Não que nenhum parlamentar católico atue de forma ostensiva. Antonio Augusto de Queiroz, do Departamento Intersindical de Assessoria Parlamentar, lembra que, até a legislatura passada, havia uma frente carismática – corrente católica conservadora – no Congresso. Entretanto, ela se desfez. Hoje, há dois deputados federais padres, ambos petistas da ala “progressista”: Padre João (MG), ligado aos sem terra, e Padre Ton (RO), vinculado aos direitos indígenas. Os carismáticos têm apelo limitado dentre os católicos, e foram “enquadrados pela cúpula da Igreja, que coibiu excessos na liturgia”, recorda Mariano.

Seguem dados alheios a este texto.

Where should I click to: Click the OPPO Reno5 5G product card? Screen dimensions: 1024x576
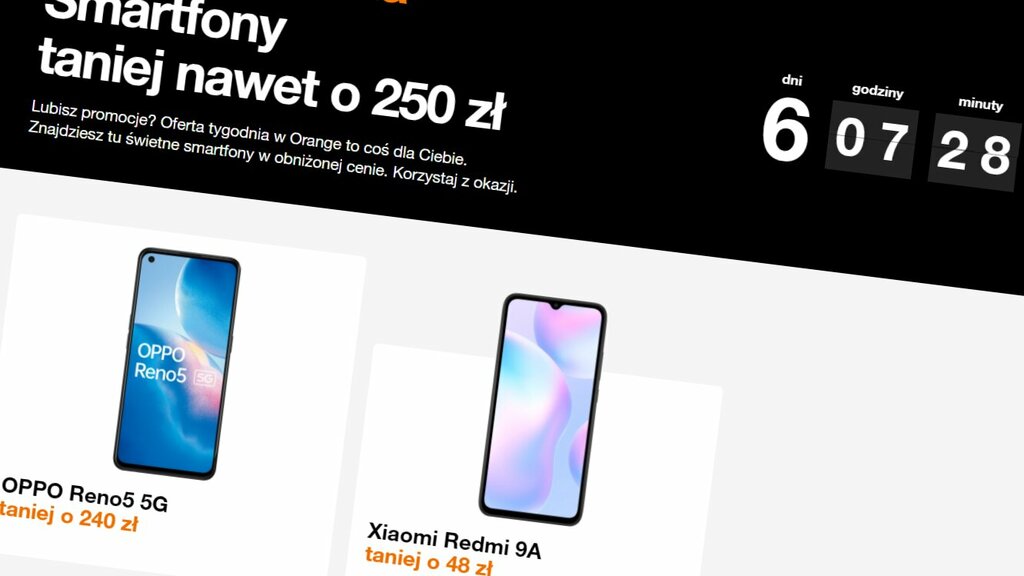coord(183,392)
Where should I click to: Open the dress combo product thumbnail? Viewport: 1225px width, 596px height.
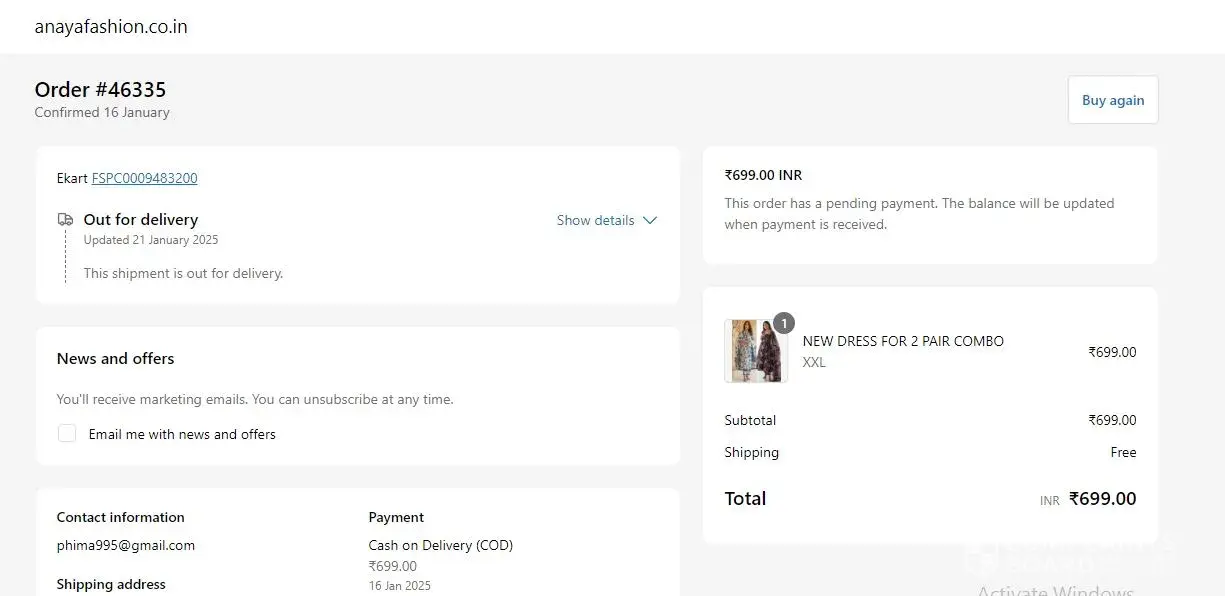pos(755,351)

“Fazer proselitismo em favor da Igreja Católica não dá voto”, diz Ronaldo Almeida, da Unicamp e do Cebrap. Além disso, dizem os especialistas, a Igreja Católica é capaz de influir em instituições importantes além do Congresso, como o Supremo Tribunal Federal, que decide sobre temas caros para religiosos conservadores. “Para que um ministro do STF seja indicado por evangélicos, é preciso mudar o País”, diz Almeida.

Minorias. A concentração de forças evangélicas no Legislativo tem uma explicação. “Deputados podem se eleger exclusivamente com votos de evangélicos. Nas eleições majoritárias dependem de apoio mais amplo”, diz Paul Freston, professor da Universidade Federal de São Carlos. A Frente Parlamentar Evangélica reúne 72 deputados federais (14% das cadeiras da Casa) e 4 senadores (5%).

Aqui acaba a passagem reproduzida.